* **The records**

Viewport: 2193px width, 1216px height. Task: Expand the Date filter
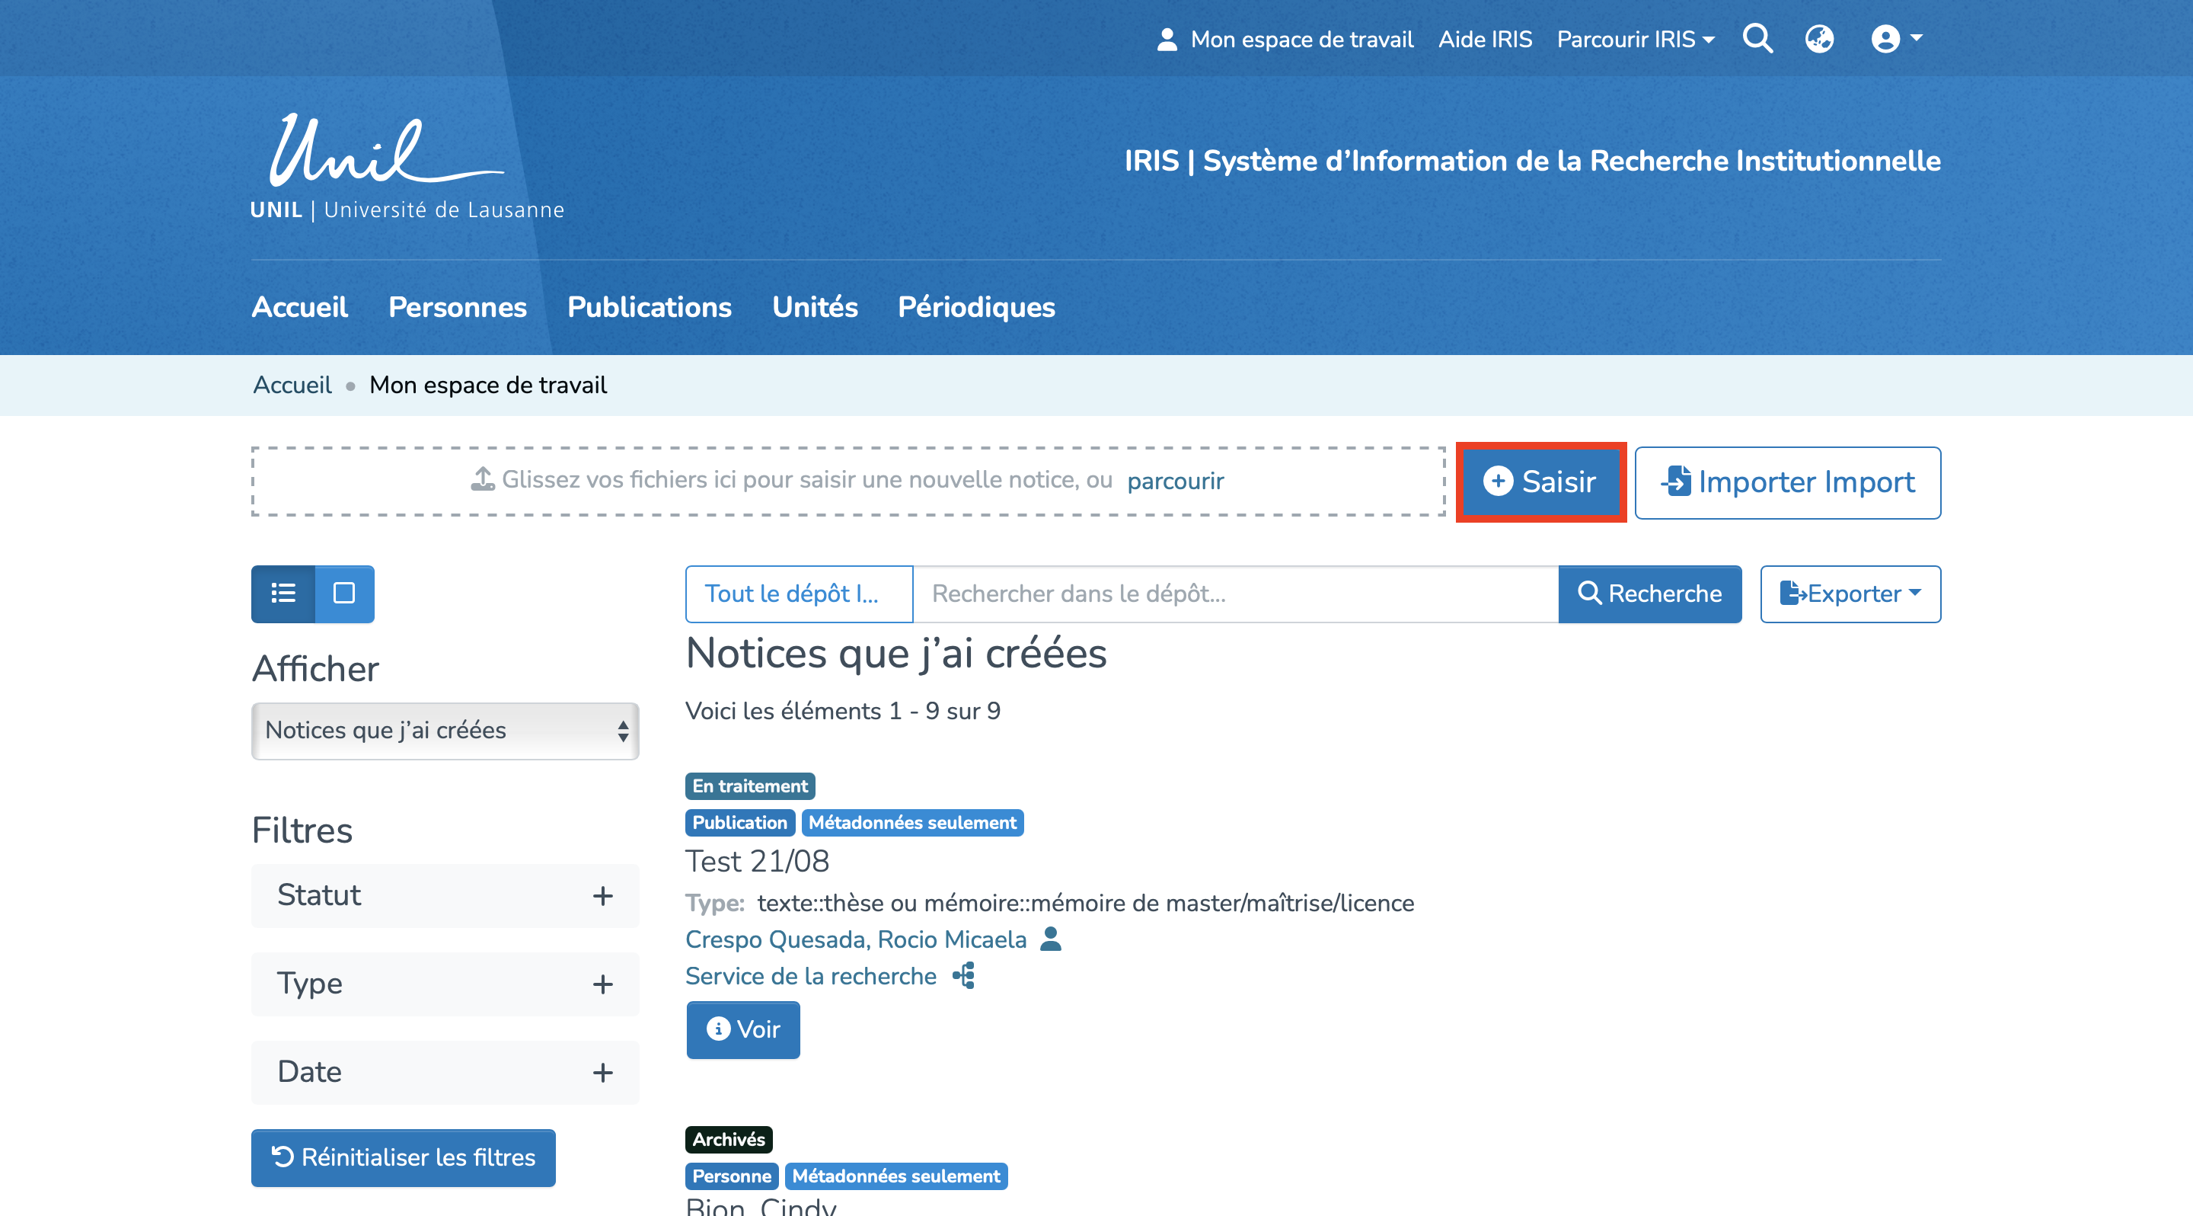pyautogui.click(x=444, y=1072)
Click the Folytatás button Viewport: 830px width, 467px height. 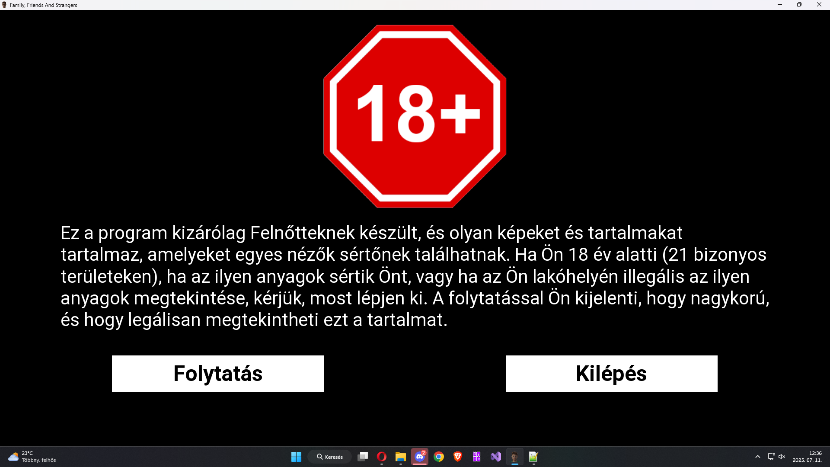click(x=217, y=374)
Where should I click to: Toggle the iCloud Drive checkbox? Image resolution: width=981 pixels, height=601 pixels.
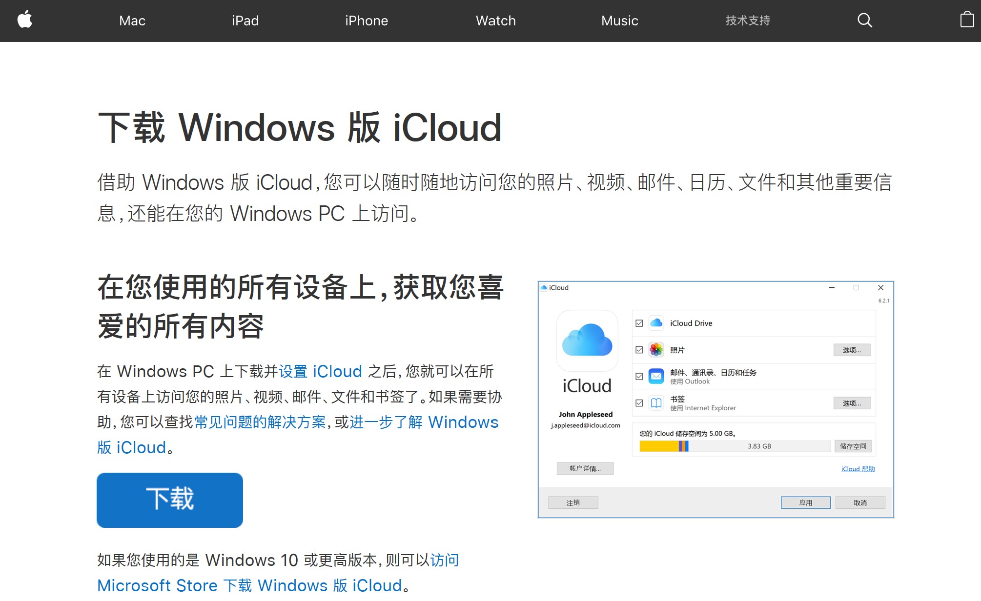pos(639,323)
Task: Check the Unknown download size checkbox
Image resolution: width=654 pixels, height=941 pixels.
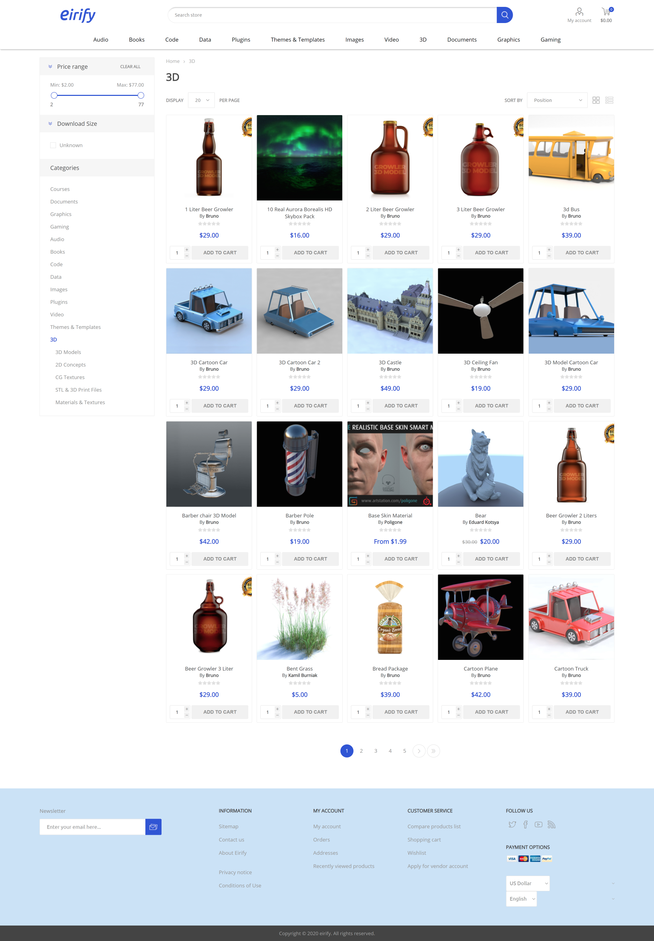Action: tap(53, 145)
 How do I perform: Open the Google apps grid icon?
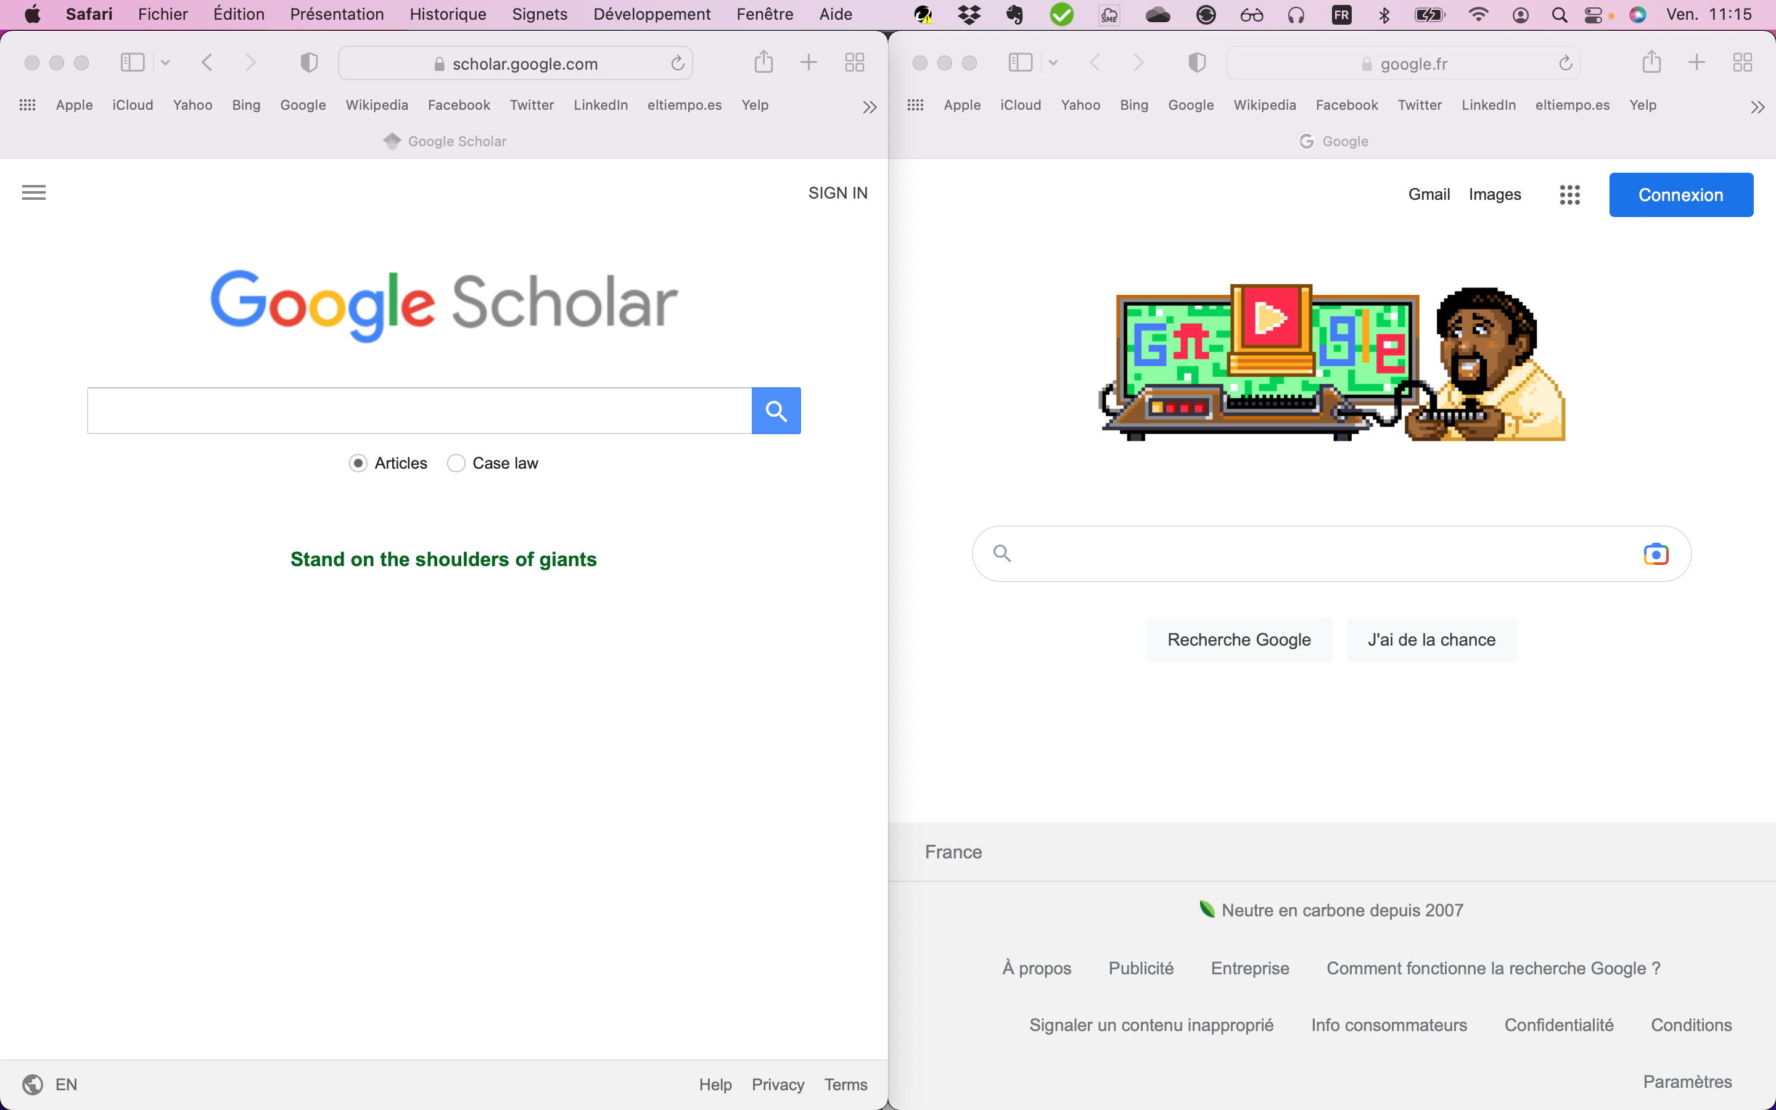tap(1569, 195)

* **Work instruction**
What must be output is the exact run of lines from the one holding "Image resolution: width=654" through the end of the entries above, both ends included, minus the pictures.

* **Output**
Image resolution: width=654 pixels, height=941 pixels.
Action: tap(53, 145)
 How do I perform: Open the Google apps grid icon?
tap(1569, 195)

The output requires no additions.